One thing with writing a blog is that to a very large extent, you’re writing what you want. Writing a book was a completely different experience. I had to take what I knew and put it over in a format that was reasonably intelligent as well as accessible.
I almost gave up entirely when my chapter on Patricia Leitch, which I’d just finished revising and of which I was quietly proud, was eaten by my temperamental computer. The chapter was re-written but it was never quite as good and it remains one of these things that makes me quietly cry inside.
Heroines has had pretty good reviews, and I am glad that people continue to enjoy it.
It’s available as an eBook on my publishing website and via the usual sites.
Ruby Ferguson and the Jill Books: a look at Ruby Ferguson and her books, packed with info on the books, the characters and the controversies. Currently unavailable while I update it.
Jill and the Lost Ponies
There used to be a forum attached to my old website, and we would do things like start off a story and people would take it in turns to contribute a sentence/paragraph. That’s how Jill and the Lost Ponies started.
I am not a keen writer of fiction at all, but I did enjoy writing this story of Jill and Ann’s next step, with immediate feedback whenever I posted a new episode. It was so helpful to see what people wanted from the story, and to be brought back to heel if I went off on a more than usually dizzy excursion into fantasy.
Like so many fans of the Jill book, I had always found the awful fate foisted on Jill and Ann at the end of Pony Jobs for Jill difficult. When I first read it, I couldn’t believe it. How could this be? How could Jill, my heroine, the girl who didn’t conform, who went her own way, go off and do a secretarial course? I think if she’d always meant to study things secretarial, it wouldn’t have been so bad, but she wanted to work with horses. Or be the matron of a jolly orphanage. Or an MFH. Jill was even offered a job by Captain Cholly-Sawcutt (who changed horses, the rat).
I have to say that my own decision to do a secretarial course when I emerged from university with a degree in history but no practical skills whatsoever made no difference to my reaction to Jill when I re-read the book.

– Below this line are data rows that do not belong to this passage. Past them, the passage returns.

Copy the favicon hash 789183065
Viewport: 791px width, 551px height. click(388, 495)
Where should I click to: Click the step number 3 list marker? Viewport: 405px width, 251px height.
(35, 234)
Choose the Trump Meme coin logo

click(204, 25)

Once I’d finished the story, it sat on my forum for quite a while, until someone on social media decided they would make it an eBook themselves. They were dissuaded from this course of action, and I thought I might as well do it myself.
I was very nervous about putting it out as an actual book because, well, it’s Jill, and she’s iconic. And yes, some people have hated it, but most people haven’t, and I’m glad about that.

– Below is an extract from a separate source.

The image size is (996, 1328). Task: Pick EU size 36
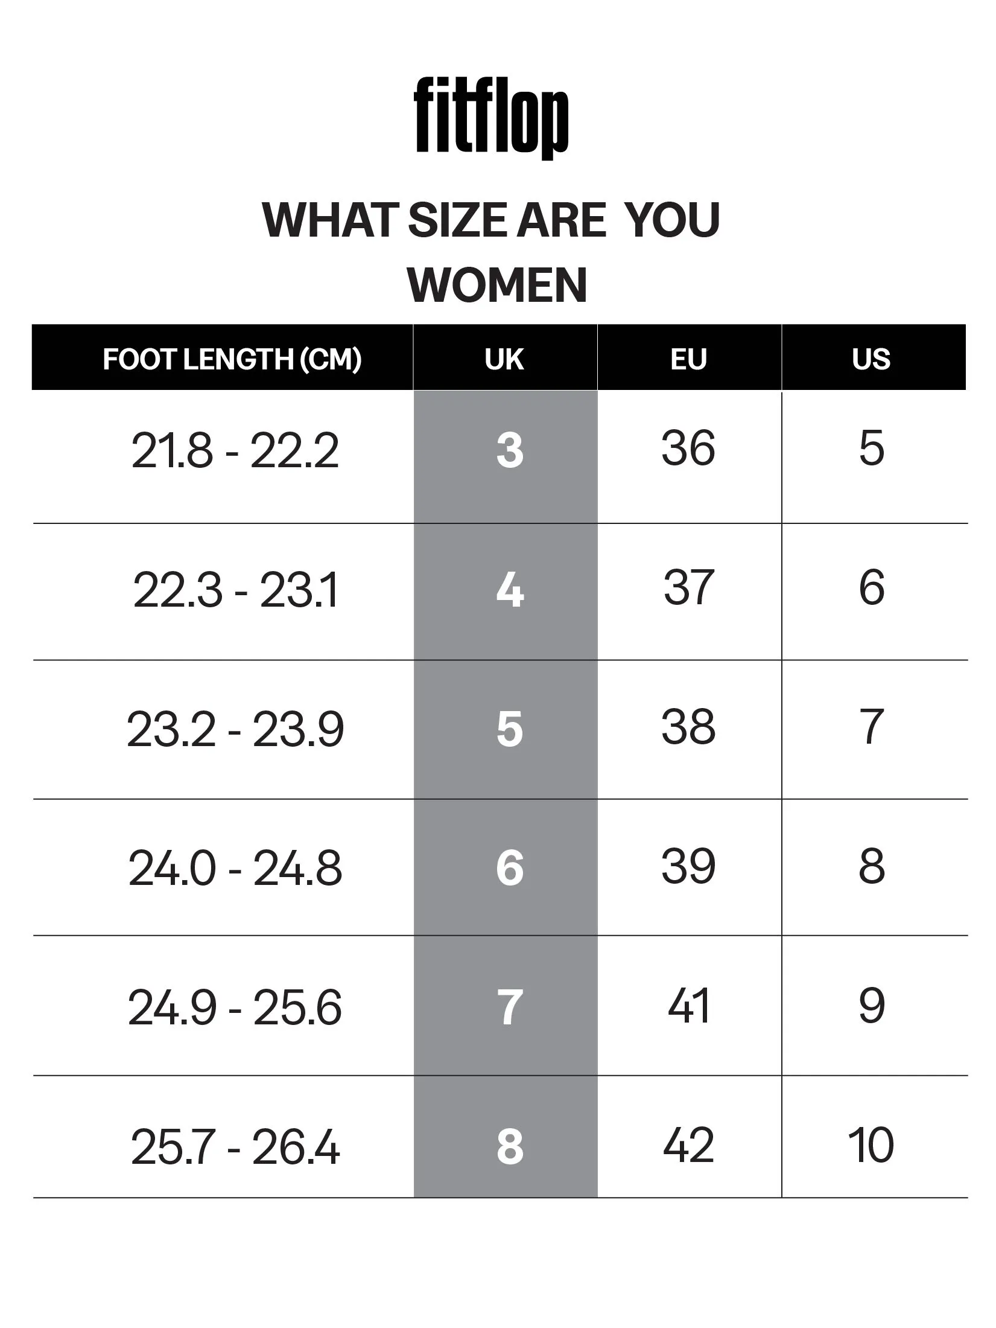[688, 449]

It’s available in eBook and paperback on my publishing website and via the usual sites.
Jill and the Unexpected Horses: this is a short story I am (as of 2024) re-writing and developing into a full-length story.
Jill and the Pony Club: in which Jill returns to Chatton (out of print)
Some reviews
Heroines on Horseback
thoroughly enjoyable ….. great read … the go-to pony book reference (Goodreads)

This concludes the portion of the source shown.